Closed crangelsmith closed 4 years ago
@ld-archer Thanks again for uploading the new OD matrices. Some of the files seem to be corrupted (?), see the errors below:
❯ unzip OD_prob_matrices.zip ─╯
Archive: OD_prob_matrices.zip
inflating: F_0to4_prob_matrix_EW.csv bad CRC a4b9cb8e (should be 963bec50)
inflating: F_16to19_prob_matrix_EW.csv
inflating: F_20to24_prob_matrix_EW.csv
inflating: F_25to34_prob_matrix_EW.csv
inflating: F_35to49_prob_matrix_EW.csv
inflating: F_50to64_prob_matrix_EW.csv
inflating: F_5to15_prob_matrix_EW.csv
inflating: F_65to64_prob_matrix_EW.csv
inflating: F_75plus_prob_matrix_EW.csv
inflating: M_0to4_prob_matrix_EW.csv
error: invalid compressed data to inflate
inflating: M_16to19_prob_matrix_EW.csv
inflating: M_20to24_prob_matrix_EW.csv
inflating: M_25to34_prob_matrix_EW.csv
inflating: M_35to49_prob_matrix_EW.csv
inflating: M_50to64_prob_matrix_EW.csv
inflating: M_5to15_prob_matrix_EW.csv
inflating: M_65to64_prob_matrix_EW.csv
error: invalid compressed data to inflate
inflating: M_75plus_prob_matrix_EW.csv
By simply saving the new OD matrices in sparse representation, we can reduce the size by a factor of 3, but it is still considerably larger than the previous OD matrices.

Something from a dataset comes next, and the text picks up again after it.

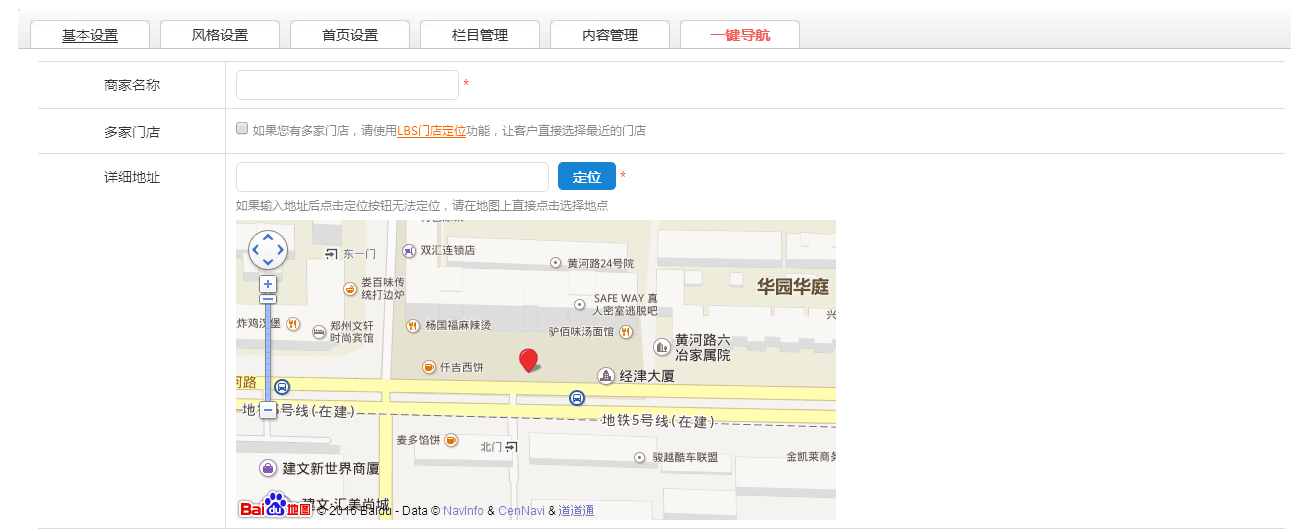1291x529 pixels.
Task: Go to the 栏目管理 tab
Action: pyautogui.click(x=480, y=35)
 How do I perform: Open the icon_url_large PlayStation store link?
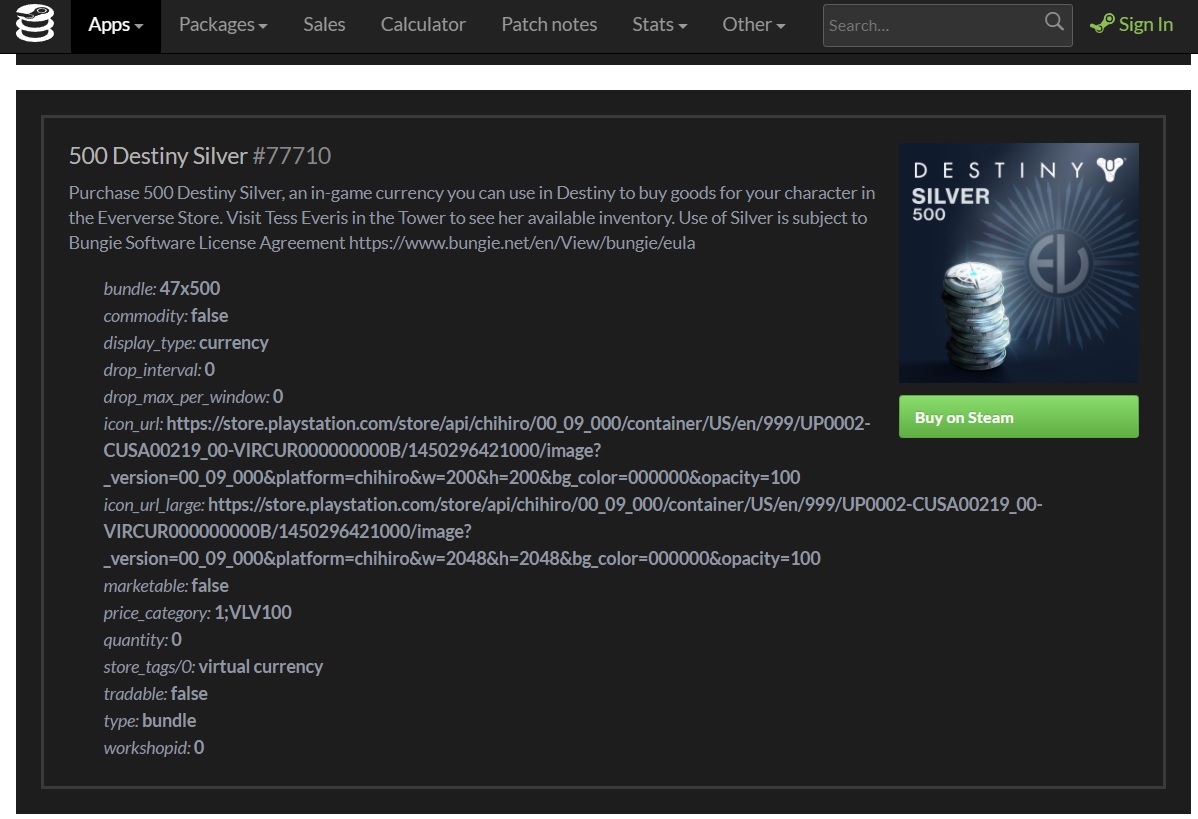point(572,531)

# new OD matrix, CSV format
1.0G F_16to19_prob_matrix_EW.csv
# new OD matrix, NPZ format
381M F_16to19_prob_matrix_EW.npz
# old OD matrix, NPZ format
312K F_16to19_OD_matrix_EW.npz
@crangelsmith @ld-archer Here is the code to make OD matrices sparse:
# Make OD matrices sparse
import glob
import numpy as np
import os
import pandas as pd
from scipy.sparse import coo_matrix
import scipy
# ---- INPUTS --------------
# read in a weight matrix
# If you have a list of csv files, use wildcards, e.g.:
# "../persistant_data/od_matrices/*.csv"
path2csv = "../persistant_data/od_matrices/*.csv"
# threshold
# all values less than row_max / row_threshold will be set to zero
row_threshold = 10.
# --------------------------
list_of_files = glob.glob(path2csv)
for i, fi_rel in enumerate(list_of_files):
fi = os.path.abspath(fi_rel)
print(f"Processing: {fi}")
od_weights = pd.read_csv(fi).values
od_val_w = od_weights[:, 1:]
od_val_w = od_val_w.astype(np.float)
# weights ---> probability distributions for each row
od_val_w = od_val_w/np.sum(od_val_w, axis=1)[:, None]
for j in range(od_val_w.shape[0]):
row_threshold_adjust = np.max(od_val_w[j, :]) / row_threshold
od_val_w[j, od_val_w[j, :] < row_threshold_adjust] = 0
od_val_sparse = coo_matrix(od_val_w)
scipy.sparse.save_npz(os.path.basename(fi).split(".csv")[0] + ".npz", od_val_sparse)
If you prefer to have it as a function in daedalus, I can do it later today. Please let me know if I should clarify anything.
Thanks for that @kasra-hosseini, I have made the original probability matrices sparse with your code and uploaded them to the sharepoint: https://thealanturininstitute.sharepoint.com/:u:/r/sites/SPENSER/Shared%20Documents/sparse_OD_prob_matrcies.zip?csf=1&web=1&e=Dg4jo2
It reduced from 7GB to around 25MB!
Great! I will move that piece of code to daedalus then.
@ld-archer we changed the names of these files:
M_65to64_prob_matrix_EW.npz
F_65to64_prob_matrix_EW.npz
to:
M_65to74_prob_matrix_EW.npz
F_65to74_prob_matrix_EW.npz
We were wondering if this typo (64 instead of 74) was introduced by the above code or it is a typo in the IPF code?
The above code is now moved to: https://github.com/BenjaminIsaac0111/daedalus/blob/feature/refactoring_pipeline/daedalus/utils.py#L279
Blocked. Waiting for the new matrices.